Goal of the exercise =>
Keep the wording of every entry exactly as it is while leaving the pictures out of your copy.

Data under study =>
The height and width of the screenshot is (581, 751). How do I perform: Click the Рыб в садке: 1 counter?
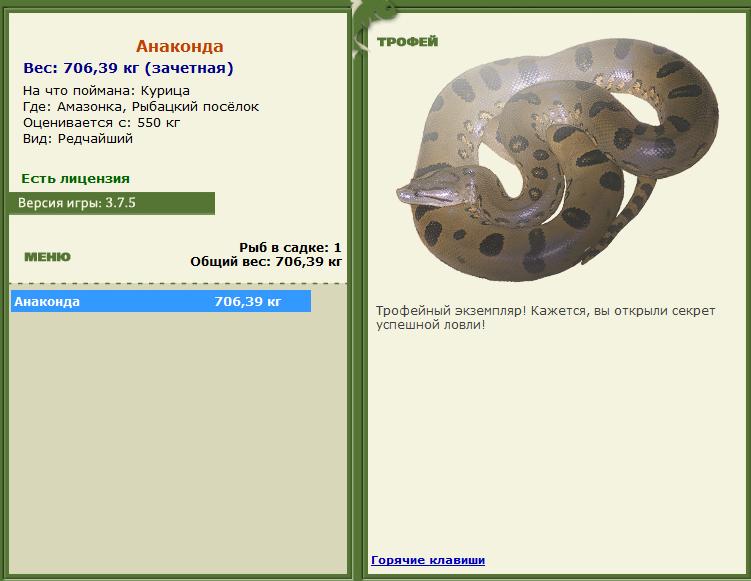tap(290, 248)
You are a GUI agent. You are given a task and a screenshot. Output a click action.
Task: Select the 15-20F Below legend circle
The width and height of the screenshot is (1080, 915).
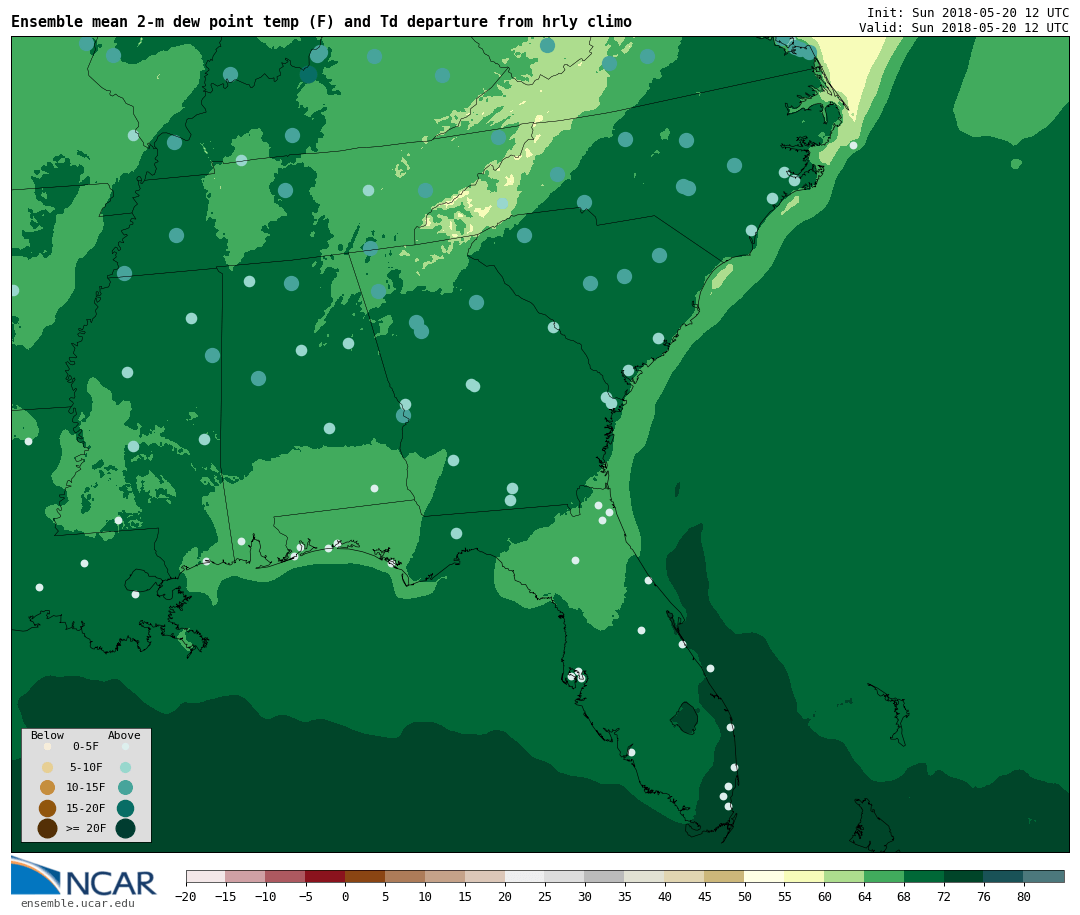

Result for this exercise =>
The height and width of the screenshot is (581, 751). How do I perform: Click the Рыб в садке: 1 counter?
tap(290, 248)
You are a GUI agent. You are given a task and a screenshot. Output a click action.
Task: Select the 15-20F Below legend circle
The width and height of the screenshot is (1080, 915).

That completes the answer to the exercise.